Особенности настройки Site-to-Site VPN в конфигурации с кластером отказоустойчивости

Подробнее о настройке Site-to-Site VPN и кластера отказоустойчивости читайте в Руководстве администратора.

При настройке соединения Site-to-Site VPN между двумя кластерами отказоустойчивости каждый узел кластера, выступающий в роли VPN-клиента, создает своё соединение с активным узлом кластера VPN-сервера. Необходимо привязать ответный трафик со стороны серверов к узлу, через который подключился клиент. 

1. На узлах кластера VPN-сервера необходимо проверить настройки сети VPN, для этого в разделе VPN ➜ Сети VPN открыть свойства VPN-сети и проверить размер диапазона IP-адресов.
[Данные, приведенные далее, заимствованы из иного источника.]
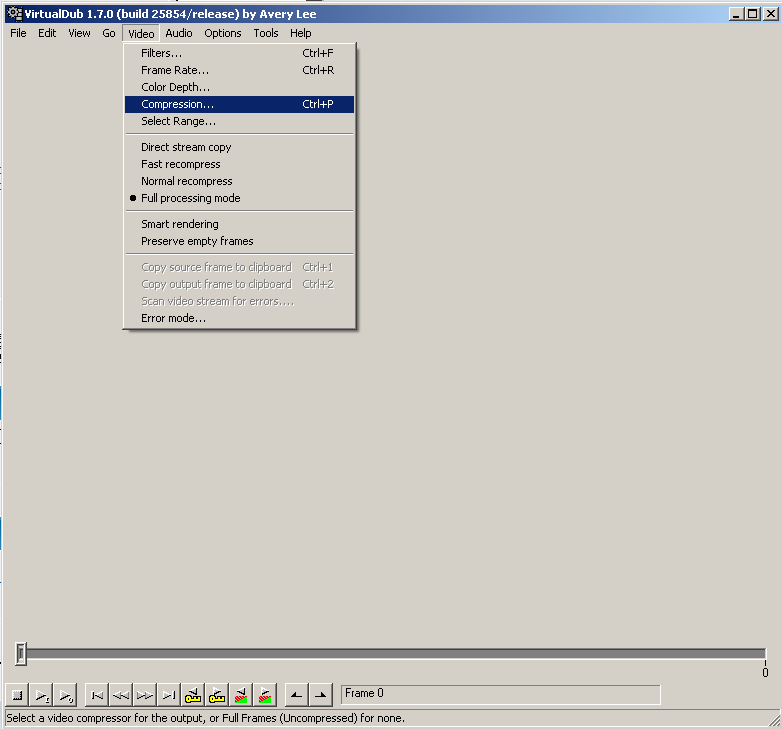
Task: Click the timeline seek slider thumb
Action: (x=21, y=654)

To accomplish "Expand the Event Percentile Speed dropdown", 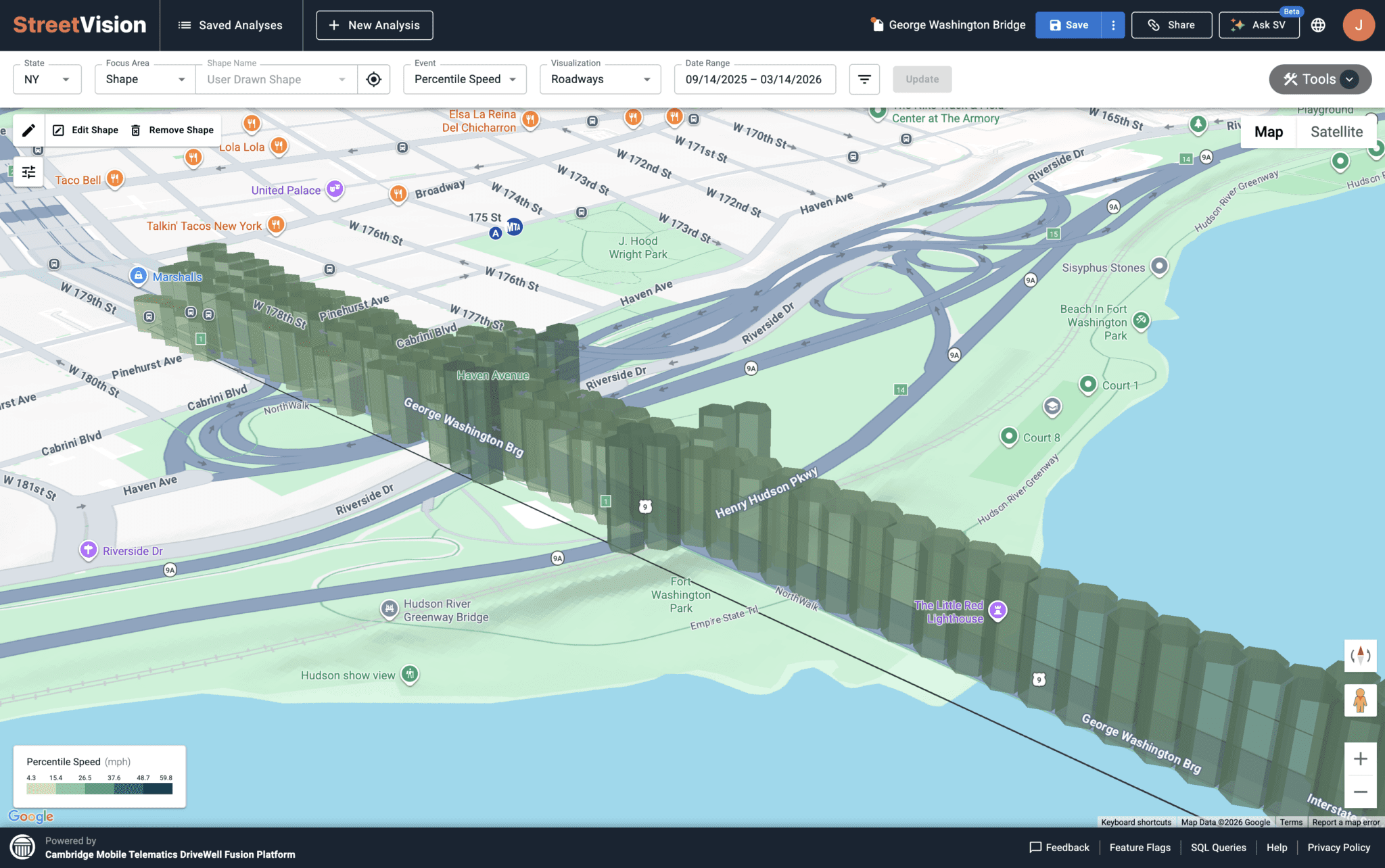I will tap(465, 80).
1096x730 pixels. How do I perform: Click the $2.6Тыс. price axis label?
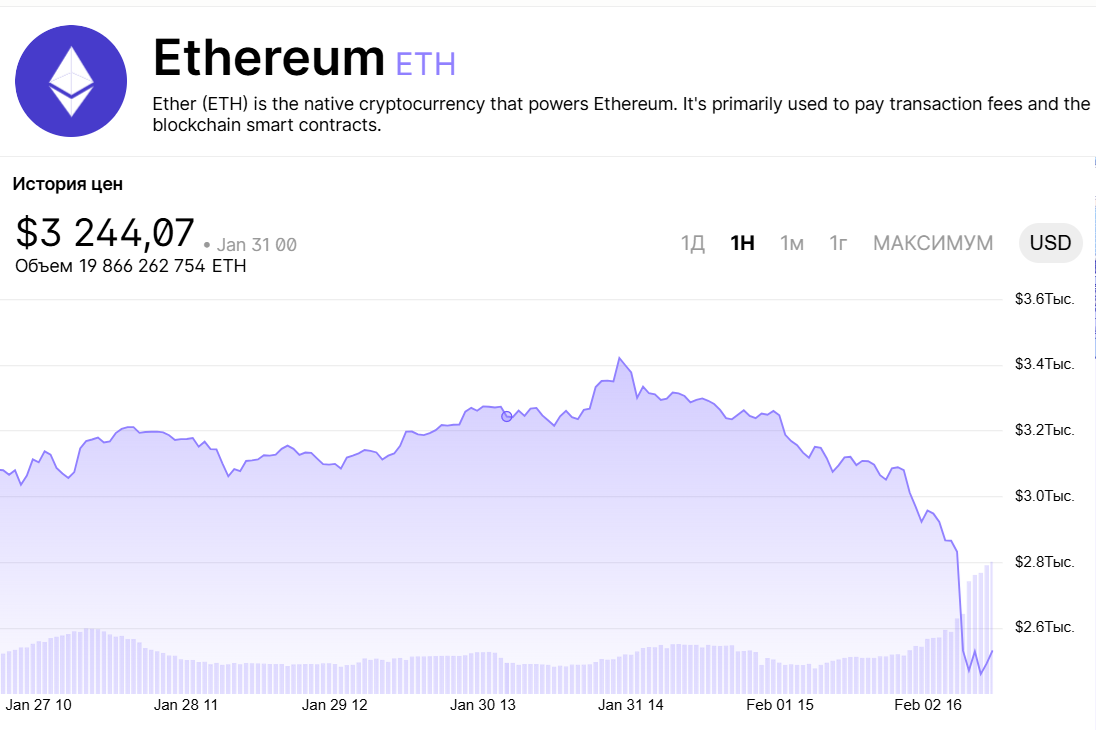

Количества IP-адресов должно быть достаточно для подключения всех узлов VPN-клиентов.

2. На узлах кластера VPN-клиента необходимо создать два правила NAT:

• Правило NAT из всех разрешенных зон в зону интерфейса tunnel, используемого в клиентском правиле. 

• Правило NAT из зоны интерфейса tunnel, используемого в клиентском правиле, во все разрешенные зоны.

Настройка правил NAT необходима для того, чтобы сервер для отправки ответов клиенту использовал тот же узел, на котором были получены запросы от клиента. Поле SNAT в правилах должно оставаться пустым.

3. При работе с кластерами отказоустойчивости Актив-Актив на узлах кластера VPN-сервера необходимо дополнительно создать правило NAT из зоны интерфейса tunnel, используемого в серверном правиле, во все разрешенные зоны без указания адреса SNAT.